EXTRACTED RECORDS:
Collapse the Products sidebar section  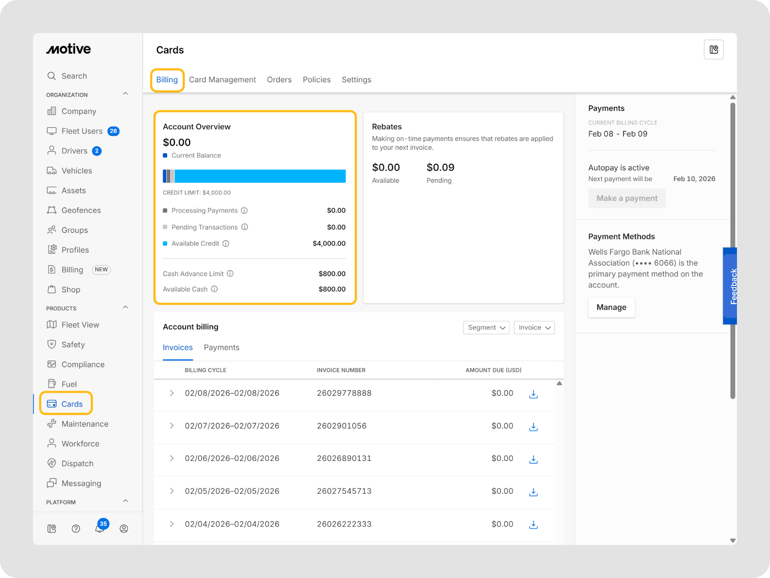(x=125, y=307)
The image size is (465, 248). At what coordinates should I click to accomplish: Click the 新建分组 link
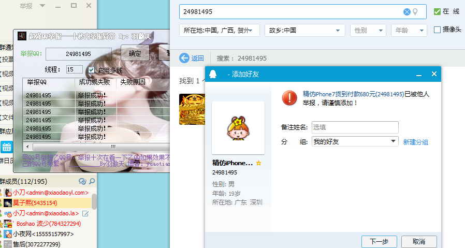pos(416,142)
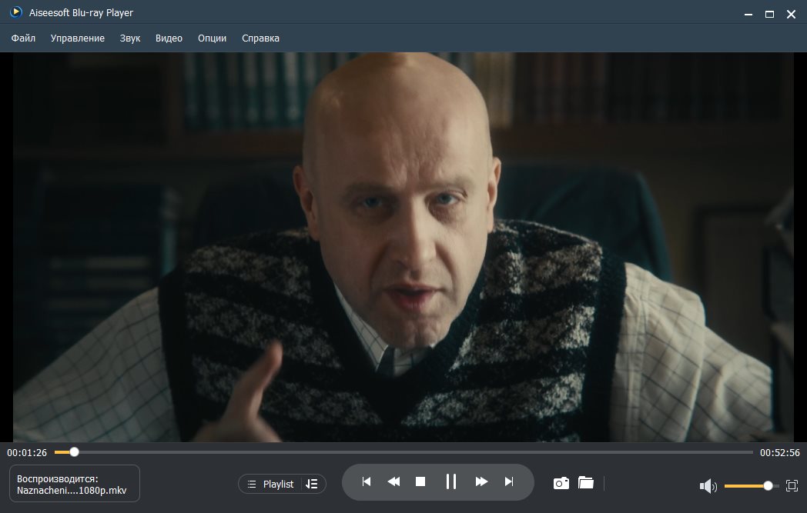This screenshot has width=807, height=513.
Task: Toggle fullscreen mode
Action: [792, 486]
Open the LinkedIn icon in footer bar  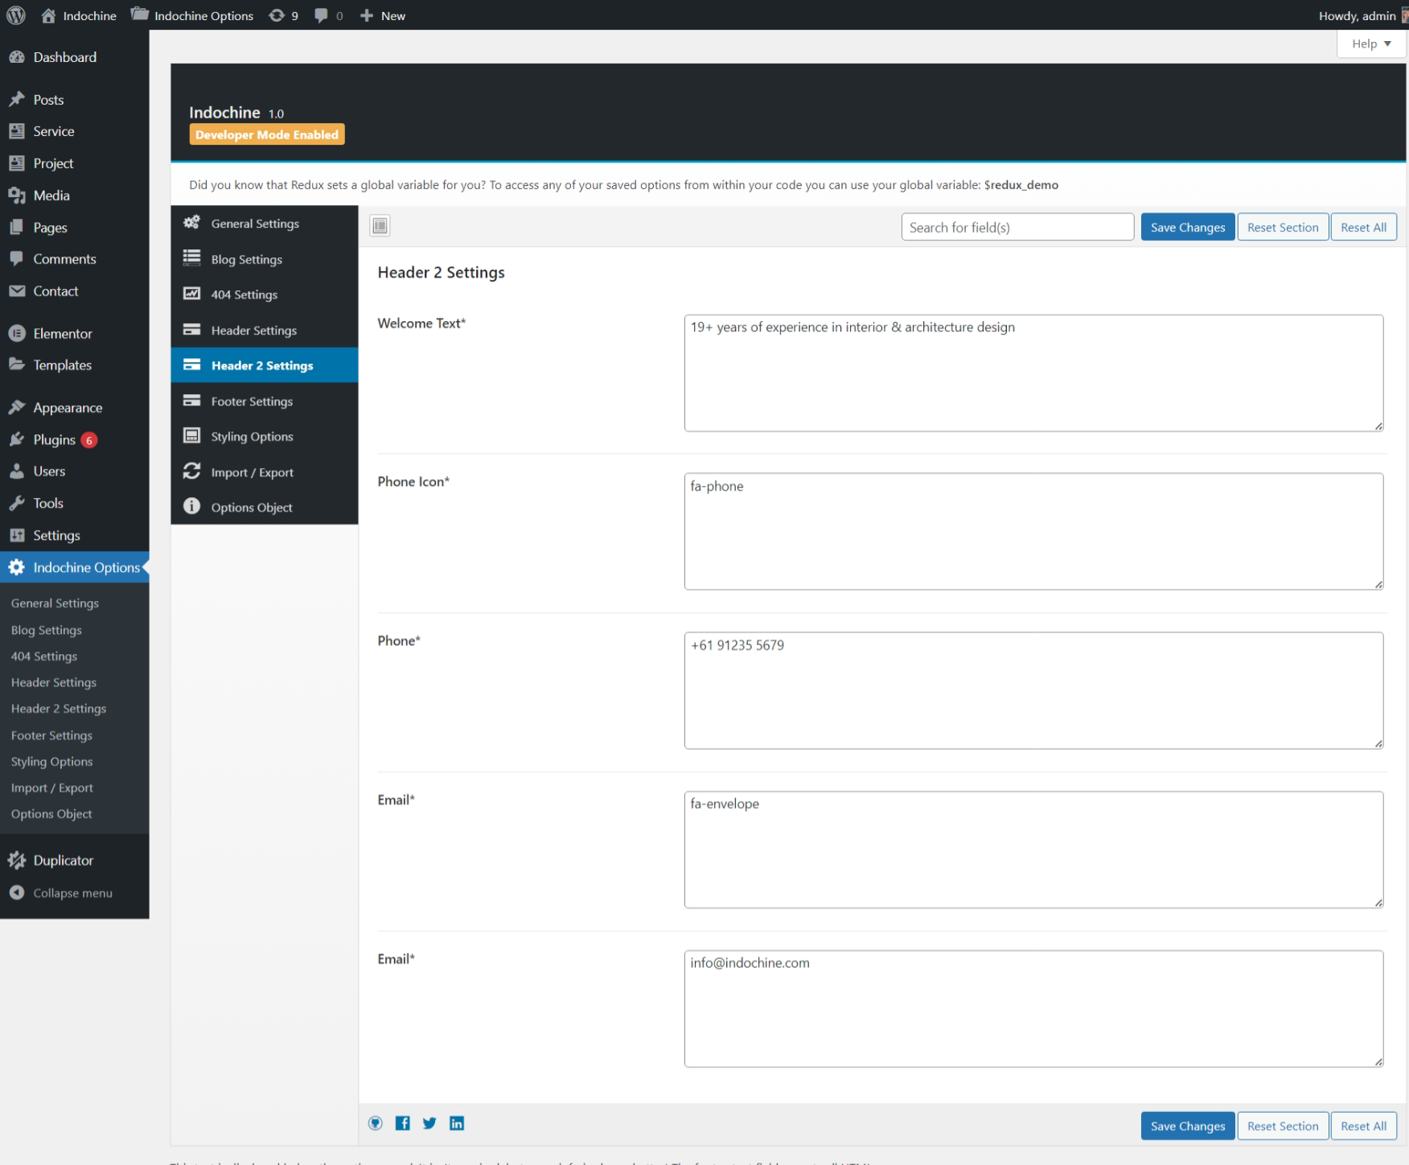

WHAT THIS TASK INVOLVES: In your copy, include no pictures and only the lines from the line with "The image size" through the final line of the listing above, reproduced exactly.

TASK SOLUTION:
The image size is (465, 248). At what coordinates should I click to accomplish: Click the 新建分组 link
pos(416,142)
This screenshot has width=807, height=513.
Task: Toggle fullscreen mode
Action: [792, 486]
Open the LinkedIn icon in footer bar  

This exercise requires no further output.